Michael Bruce

Michael Bruce

Angst!

Friendship After College

Why is it so hard to make friends after college?

Posted Oct 23, 2011

"Friendship is a kaleidoscope and [a] complicated thing." - Cicero

Have you noticed that the older you get, the harder it is to make friends? That your once large, and expanding circle of confidants has ceased growing and even shrunk?

How many friends do/did your parents have? And by friends I mean the kind of friend that will come help you move, for example. If your parents are like mine, you may have noticed that meeting new people and creating meaningful relationships is quite a feat for them.

Friendship has been a topic of philosophical concern since the ancient Greeks. Aristotle wrote, "For without friends no one would choose to live, though he had all other goods." Having friends is therefore a relationship that we should value and work for. Making friends is something that young people typically do all the time. However the older one gets, the more one asks oneself, "When was the last time I met some new people?" I have a theory that it takes a specific kind of event to engender making friends on a medium sized scale. I think that friends are often made when the group goes through a traumatic, or potentially traumatic, experience. The idea that intense experiences bond people together is nothing new. However, I want to use this approach to contextualize why it gets harder as one gets older to make new friends. Doing so will also help, indirectly, to highlight why it becomes increasingly more difficult to find a love interest over time.

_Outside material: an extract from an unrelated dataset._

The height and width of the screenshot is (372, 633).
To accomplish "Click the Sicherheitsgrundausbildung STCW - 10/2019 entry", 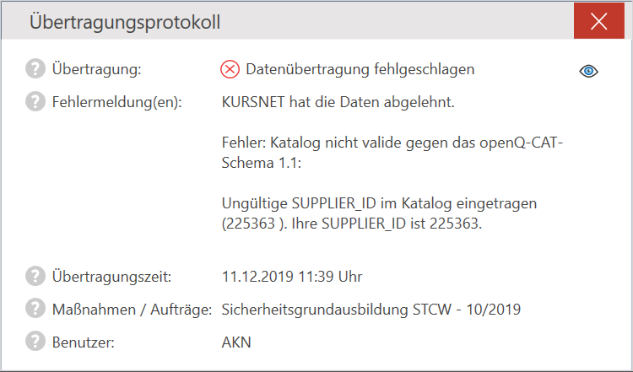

I remember growing up adding new friends to my circle each new school year. Kindergarten and freshman year of college were particularly noteworthy—sharing toys in the sandbox, or looking for keg parties. Something seems to happen after college that makes it challenging to make new friends. Is it just that people do not encounter the same amount of new people? (How could that be with the rise of social media and online "friends?" (I've touched on that before, arguing that social media counterintuitively distances people from relationships at hand.)

For some people it is as if their personality changed when they hit "the real world." Some folks are simply content with the friends they have and don't feel the need to reach out to others. For those in a relationship, it may be simply a matter of not having enough time. "I spend the weekends with my boyfriend/husband; I barely have time for the friends I already have." The single crowd is often so focused on finding a mate that no energy is directed towards creating friends. This may be a huge misstep if you consider that the more friends you make the larger the "net" of potential dates you can cast. Meeting people through your friends is sound advice—"Can't one of your friend's introduce you to someone?"—granted that blind dates are often full of awkward and embarrassing circumstances.

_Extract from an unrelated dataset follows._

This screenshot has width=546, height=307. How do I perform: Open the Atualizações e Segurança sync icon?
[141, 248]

I call my theory the "boot camp" theory of making friends. I recall the stories I have heard of soldiers going through boot camp together, an experience that bonded the troops for life. I think there are mini boot camp like adventures that happen frequently growing up, but not as adults. For many people the first day of school is a clear example of this. The first day of school can be overwhelming. Finding someone to hang out with instantly bonds a group through a sheer sense of terror and anxiety. It is that element of dread and nervous excitement that is the catalyst for the comradery. First day of camp, sports try-outs, advanced calculus—whenever the stress and vulnerability levels spike there is an opportunity for bromance and hoemance (Yes, "hoemance" it what they are calling it these days).

 

The history of our friendships are often punctuated by these types events. Perhaps by definition, anyone who goes through something traumatic with you and is still there afterwards is what we deem a friend in the first place. Consider the phrase, "That's how you can tell who your friends are." I just heard Mike, "The Situation" on Jersey Shore, say something like, "In a fight, you see who your friends are." Starting a career post college provides very few opportunities for group bonding and the friends that result afterwards. So how can you make new friends and reconnect with old ones? Do something terrifying together. Find something that sounds fun but that scares the hell of you, something that challenges you in a new way, and go after it. Use the common experience of the people going through it alongside you as a foundation to launch the friendship. Sign up for group skydiving lessons, go whitewater rafting, volunteer to work with at-risk youth, start a band—whatever ignites nervous energy in you and the group will be fruitful. It is in the shared sense of fear and anxiety that the opportunity for great friendships reside.

How many new friends do you make a year? How do you meet them? What activities or events have you found to be helpful?